Period of Performance: 06/12/2017 - 03/11/2018

$150K

Phase 1 SBIR

Recipient Firm

Radiabeam Technologies, LLC
1713 Stewart Street Array
Santa Monica, CA 90404
Firm POC
Principal Investigator

Abstract

Combinatorial material science takes advantage of technologies that make it possible to prepare a large number of material compositions in a single process, along with efficient assaying and sorting methods, to create and identify new desirable material compositions. Past and current efforts using combinatorial material science to create new alloy compositions, and in particular high-entropy alloys (HEAs), have only explored a very limited design space due to lack of suitable material alloying technologies. The proposed project explores the use of electron beam melting (EBM) additive manufacturing (AM) as a combinatorial method to design and optimize metallic alloys and heterogeneous structures. In particular, in Phase I we will develop and test multi-material processing for the EBM AM platform to create customizable alloy spanning the full range of alloy compositions. In Phase II, we will implement this capability into the EBM AM platform, develop an alloy library, then down-select the best performers based on their measured material properties.

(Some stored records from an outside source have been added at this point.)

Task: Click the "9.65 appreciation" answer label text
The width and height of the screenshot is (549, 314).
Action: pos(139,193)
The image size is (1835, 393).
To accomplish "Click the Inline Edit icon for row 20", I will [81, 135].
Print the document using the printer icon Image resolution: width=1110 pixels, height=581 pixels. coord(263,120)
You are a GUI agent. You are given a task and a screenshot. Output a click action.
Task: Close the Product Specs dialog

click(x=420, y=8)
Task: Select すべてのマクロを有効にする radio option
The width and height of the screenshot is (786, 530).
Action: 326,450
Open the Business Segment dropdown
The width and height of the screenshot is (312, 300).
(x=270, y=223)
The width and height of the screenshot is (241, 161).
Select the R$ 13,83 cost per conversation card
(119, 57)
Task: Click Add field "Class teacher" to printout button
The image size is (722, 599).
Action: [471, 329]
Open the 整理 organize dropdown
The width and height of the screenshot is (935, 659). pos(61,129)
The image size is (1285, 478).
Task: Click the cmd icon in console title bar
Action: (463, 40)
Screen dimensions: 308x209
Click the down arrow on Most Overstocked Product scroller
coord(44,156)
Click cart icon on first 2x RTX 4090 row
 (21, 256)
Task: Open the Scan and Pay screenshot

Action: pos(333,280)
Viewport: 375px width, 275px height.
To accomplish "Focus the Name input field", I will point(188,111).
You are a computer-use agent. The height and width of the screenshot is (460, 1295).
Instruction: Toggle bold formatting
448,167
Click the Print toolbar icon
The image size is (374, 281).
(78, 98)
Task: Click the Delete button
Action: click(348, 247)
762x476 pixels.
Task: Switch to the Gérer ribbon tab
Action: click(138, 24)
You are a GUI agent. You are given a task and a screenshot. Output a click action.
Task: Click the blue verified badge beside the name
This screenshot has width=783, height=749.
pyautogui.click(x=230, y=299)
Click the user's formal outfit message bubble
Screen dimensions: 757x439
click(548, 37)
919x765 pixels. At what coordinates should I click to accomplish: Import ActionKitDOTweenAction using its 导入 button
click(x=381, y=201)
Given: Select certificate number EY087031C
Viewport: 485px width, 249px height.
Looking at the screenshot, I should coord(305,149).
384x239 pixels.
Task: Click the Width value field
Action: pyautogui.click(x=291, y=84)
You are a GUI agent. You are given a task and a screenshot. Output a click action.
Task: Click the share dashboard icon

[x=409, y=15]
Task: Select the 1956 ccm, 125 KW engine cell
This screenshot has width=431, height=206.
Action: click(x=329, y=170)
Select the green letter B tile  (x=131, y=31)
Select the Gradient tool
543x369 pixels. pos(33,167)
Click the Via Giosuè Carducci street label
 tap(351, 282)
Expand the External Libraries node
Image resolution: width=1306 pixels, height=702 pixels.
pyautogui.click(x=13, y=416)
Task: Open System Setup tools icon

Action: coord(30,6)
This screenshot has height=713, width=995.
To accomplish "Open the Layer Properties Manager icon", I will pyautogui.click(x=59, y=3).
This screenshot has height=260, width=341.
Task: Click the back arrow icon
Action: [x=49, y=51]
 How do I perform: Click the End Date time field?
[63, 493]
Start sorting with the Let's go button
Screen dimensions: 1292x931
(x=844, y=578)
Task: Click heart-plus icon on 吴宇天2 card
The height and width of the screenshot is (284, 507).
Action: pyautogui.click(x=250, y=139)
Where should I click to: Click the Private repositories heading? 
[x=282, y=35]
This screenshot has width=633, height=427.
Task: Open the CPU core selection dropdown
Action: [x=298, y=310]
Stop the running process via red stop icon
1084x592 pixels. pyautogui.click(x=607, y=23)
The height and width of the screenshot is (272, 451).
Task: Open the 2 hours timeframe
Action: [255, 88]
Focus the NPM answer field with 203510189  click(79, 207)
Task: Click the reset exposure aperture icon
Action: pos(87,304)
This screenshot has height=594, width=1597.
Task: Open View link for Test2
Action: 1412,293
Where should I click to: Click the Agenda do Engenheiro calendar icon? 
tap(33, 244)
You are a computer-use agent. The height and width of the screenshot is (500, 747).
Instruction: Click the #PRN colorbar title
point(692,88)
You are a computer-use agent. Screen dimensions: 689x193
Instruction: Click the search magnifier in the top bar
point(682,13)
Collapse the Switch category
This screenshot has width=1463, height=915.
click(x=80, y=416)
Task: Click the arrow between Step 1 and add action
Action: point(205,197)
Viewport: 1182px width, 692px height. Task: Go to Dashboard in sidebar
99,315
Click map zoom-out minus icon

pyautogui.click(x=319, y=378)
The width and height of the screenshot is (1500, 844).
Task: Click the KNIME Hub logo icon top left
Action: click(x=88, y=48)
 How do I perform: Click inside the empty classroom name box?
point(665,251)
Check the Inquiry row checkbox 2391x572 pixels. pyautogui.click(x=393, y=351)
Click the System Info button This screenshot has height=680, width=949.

In Phase I we will experimentally demonstrate the feasibility of the EBM AM combinatorial approach, design the Electrostatic Multi-Powder Dispenser (EMPD) system, fabricate and characterize a bench-top EMPD prototype, develop machine learning algorithms for parameter optimization, and specify plans for the Phase II prototype demonstration. Upon development, the EBM AM combinatorial process of manufacturing new alloys can be sold or licensed to material science laboratories, and industry. The method would offer a significant improvement in the study, discovery, and processing of new alloys exhibiting a combination of superior mechanical and corrosion resistances properties with better strength-to- weight ratios. This makes HEAs ideal for just about any demanding structural, electrical, magnetic, high-temperature, wear-resistant, corrosion-resistant application in just about all industry.